The story is set in Kansas just before the Civil War was to begin which causes persons from the North and the South to head West to populate that state with voters friendly to their separate positions. Most of the people in Lawrence have Northern sympathies including banker Angus McCloud (Hall) and his daughter Mary (Trevor). His son Fletch (Rogers) however wants to be a cowboy and therefore favors the South. That’s why he’s drawn to Bob Seton (Wayne) who’s come to town with tooth puller Doc Grunch (Hayes). Bob states his Southern sympathies to intentionally get in a fight whereby he knocks his opponent’s tooth loose so that Doc can pull it; they split the proceeds. William Cantrell (Pidgeon) is the town’s schoolteacher who would very much like Mary to accept his proposal of marriage but she doesn’t love him and is initially put off by Bob’s advances as well. Lawrence has gotten big enough to need a Marshal and Angus is backing Cantrell hoping too that his daughter will come around and marry Will. With no future or real possibilities with Mary illiterate Bob decides to run against Will who had begun teaching him to read and write.
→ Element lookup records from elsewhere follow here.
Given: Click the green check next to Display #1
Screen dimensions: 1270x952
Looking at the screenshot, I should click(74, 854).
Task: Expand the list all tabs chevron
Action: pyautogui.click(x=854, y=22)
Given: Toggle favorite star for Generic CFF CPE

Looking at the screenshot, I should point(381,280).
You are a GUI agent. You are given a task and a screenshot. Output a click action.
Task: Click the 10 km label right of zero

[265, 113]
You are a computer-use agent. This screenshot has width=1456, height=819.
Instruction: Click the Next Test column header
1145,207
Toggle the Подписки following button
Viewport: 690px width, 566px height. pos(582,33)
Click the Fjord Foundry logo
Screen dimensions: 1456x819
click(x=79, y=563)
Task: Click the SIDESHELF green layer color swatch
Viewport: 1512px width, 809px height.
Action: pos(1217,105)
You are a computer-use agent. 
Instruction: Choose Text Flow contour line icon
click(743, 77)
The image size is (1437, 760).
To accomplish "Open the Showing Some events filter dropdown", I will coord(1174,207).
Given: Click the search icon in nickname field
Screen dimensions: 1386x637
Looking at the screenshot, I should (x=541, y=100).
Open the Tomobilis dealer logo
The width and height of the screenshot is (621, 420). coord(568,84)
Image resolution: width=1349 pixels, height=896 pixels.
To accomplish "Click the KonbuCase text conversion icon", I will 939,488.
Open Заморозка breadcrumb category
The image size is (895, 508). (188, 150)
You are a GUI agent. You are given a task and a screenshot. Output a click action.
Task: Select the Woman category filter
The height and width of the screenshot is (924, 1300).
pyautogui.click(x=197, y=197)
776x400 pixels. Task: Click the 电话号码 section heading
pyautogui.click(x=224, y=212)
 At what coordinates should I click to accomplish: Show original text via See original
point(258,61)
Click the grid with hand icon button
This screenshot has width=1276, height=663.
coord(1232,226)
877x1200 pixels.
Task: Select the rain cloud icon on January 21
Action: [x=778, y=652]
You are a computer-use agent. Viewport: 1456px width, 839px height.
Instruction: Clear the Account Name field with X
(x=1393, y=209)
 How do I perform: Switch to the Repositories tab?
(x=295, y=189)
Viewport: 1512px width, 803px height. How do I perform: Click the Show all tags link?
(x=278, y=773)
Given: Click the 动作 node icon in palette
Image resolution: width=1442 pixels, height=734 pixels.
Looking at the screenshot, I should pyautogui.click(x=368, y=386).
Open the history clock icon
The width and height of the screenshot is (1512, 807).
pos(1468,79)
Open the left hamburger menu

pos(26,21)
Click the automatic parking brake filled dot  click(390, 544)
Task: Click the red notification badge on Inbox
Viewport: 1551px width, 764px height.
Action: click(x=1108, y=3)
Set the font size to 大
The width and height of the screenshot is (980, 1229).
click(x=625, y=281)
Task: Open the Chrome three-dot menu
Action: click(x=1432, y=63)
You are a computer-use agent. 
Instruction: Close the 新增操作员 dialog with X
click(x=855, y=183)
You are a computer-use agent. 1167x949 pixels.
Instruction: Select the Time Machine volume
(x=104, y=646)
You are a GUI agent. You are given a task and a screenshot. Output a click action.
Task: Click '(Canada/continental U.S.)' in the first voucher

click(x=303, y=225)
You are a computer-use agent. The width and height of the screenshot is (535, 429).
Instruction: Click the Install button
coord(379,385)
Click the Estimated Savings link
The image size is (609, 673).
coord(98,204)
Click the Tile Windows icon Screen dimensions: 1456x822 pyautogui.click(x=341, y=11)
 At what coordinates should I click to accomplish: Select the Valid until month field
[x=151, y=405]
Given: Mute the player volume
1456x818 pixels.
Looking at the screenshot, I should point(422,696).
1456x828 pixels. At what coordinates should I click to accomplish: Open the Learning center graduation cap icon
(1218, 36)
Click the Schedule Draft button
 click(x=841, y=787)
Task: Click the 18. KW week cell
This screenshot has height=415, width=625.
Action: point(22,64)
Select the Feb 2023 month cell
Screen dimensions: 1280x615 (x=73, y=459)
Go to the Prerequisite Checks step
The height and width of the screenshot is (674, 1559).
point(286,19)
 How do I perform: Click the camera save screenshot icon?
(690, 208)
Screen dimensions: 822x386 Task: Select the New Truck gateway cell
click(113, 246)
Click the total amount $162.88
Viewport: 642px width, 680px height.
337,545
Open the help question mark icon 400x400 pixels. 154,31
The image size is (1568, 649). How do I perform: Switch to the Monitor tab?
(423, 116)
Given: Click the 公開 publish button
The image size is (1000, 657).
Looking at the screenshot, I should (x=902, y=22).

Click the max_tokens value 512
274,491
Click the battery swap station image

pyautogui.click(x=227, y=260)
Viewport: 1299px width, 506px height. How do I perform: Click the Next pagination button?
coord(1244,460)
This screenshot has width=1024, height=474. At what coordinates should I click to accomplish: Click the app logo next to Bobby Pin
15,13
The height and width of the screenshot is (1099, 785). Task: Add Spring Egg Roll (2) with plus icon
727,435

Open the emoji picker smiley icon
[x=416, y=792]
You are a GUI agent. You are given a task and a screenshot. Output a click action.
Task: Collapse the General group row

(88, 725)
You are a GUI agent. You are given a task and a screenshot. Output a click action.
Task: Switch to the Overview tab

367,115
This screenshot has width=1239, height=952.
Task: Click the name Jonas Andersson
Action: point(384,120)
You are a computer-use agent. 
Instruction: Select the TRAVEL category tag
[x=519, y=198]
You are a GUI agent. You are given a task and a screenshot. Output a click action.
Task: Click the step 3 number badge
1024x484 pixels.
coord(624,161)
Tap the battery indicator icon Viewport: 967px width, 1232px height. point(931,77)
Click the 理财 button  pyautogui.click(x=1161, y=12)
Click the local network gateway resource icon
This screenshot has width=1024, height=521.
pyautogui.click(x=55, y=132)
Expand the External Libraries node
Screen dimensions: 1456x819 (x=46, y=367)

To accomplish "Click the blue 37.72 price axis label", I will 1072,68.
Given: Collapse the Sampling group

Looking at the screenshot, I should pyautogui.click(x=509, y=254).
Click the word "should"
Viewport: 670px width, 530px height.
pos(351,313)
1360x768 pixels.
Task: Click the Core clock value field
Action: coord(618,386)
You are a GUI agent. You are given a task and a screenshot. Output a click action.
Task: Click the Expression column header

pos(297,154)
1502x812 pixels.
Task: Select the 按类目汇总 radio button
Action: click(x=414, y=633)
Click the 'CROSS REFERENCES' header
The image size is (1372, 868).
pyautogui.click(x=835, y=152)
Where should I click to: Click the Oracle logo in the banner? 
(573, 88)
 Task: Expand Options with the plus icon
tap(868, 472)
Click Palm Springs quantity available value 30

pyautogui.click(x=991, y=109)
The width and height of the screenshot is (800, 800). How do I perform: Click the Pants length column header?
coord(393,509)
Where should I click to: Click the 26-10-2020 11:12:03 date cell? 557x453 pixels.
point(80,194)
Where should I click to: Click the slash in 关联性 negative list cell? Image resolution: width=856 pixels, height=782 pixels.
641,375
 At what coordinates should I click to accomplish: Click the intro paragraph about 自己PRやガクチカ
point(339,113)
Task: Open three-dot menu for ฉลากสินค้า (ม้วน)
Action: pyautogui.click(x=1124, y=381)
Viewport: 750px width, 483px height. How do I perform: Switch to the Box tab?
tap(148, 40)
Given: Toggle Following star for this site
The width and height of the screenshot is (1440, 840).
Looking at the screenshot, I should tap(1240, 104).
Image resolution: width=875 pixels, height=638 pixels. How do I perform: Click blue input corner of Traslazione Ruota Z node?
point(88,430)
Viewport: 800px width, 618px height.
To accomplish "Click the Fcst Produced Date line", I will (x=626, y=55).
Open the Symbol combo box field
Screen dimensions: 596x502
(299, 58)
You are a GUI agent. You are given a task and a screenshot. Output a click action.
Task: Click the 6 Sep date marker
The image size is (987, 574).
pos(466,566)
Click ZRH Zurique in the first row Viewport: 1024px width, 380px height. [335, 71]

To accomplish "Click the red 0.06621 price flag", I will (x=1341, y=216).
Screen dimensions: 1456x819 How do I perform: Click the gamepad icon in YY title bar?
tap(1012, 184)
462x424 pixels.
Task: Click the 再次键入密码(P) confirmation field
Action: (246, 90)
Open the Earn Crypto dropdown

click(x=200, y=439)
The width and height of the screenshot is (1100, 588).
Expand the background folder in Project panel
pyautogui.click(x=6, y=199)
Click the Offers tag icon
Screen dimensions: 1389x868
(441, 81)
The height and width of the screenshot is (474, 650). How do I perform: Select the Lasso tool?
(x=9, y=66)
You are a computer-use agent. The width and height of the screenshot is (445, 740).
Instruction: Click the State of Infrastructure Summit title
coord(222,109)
When Bob wins the position he also begins to win favor with Mary. An upset Cantrell who’s been keeping the fact that his housekeeper Mrs. Adams (Main) is really his mother because his father and brothers were outlaws decides to become one himself. Actor Joe Sawyer who had primarily played alternately gangsters or police officers previously plays Bushropp the guerrilla fighter that’s Cantrell’s right hand man. Cantrell initially operates undercover (works with slave traders like Al Bridge uncredited etc.) and even defends Fletch against a murder charge. Fletch had shot Mr. Hale (Trevor Bardette) during a dispute in Doc’s barbershop and was clearly guilty forcing his idol Bob to put him on trial in Judge Buckner’s (Raymond Walburn) court. But with handkerchiefs covering their faces Cantrell & his men had bullied the jury members to render a “not guilty” verdict causing Hale’s widow (Helen MacKellar) to scream foul. At the end of the trial the judge announces that the South has seceded from the Union. A grateful Mary weds Cantrell. Upset with Bob per the trial Fletch joins Will and his men.
Shortly after the Civil War is underway Cantrell’s men seize a shipment of guns and Southern uniforms from a supply wagon caravan and Will decides that pretending to be attached to the Confederate army will make a good cover. They continue their raids in earnest but stay clear of Lawrence. Rumors abound however and Hale’s widow starts a run on Angus’s bank during which the Irishman is shot. Cantrell and his men nearly kill Bob who’d been out trying to apprehend the renegades and later falls out of favor with the town’s people for failing to do so. When Hale’s widow and the town’s people turn their rage on Mary in her home Bob rescues her and then gives her safe passage to just outside her husband’s camp. Witnessing Cantrell’s largess (e.g. the spoils of war) Mary finally knows for certain that her husband is a criminal and a scoundrel. Bob is caught by one of Cantrell’s patrols but in front of Mary is treated with respect in the enemy camp. When she leaves Bob is imprisoned before his scheduled execution but is then rescued along with Mary by Fletch who has finally seen the light too. This causes Cantrell & his men to finally raid & burn the undermanned Lawrence and leads to a final showdown between Bob and Will (and his mother) at the McCloud home where Doc is removing a bullet from Fletch (who’d been shot in the escape) under Mary’s watchful eye.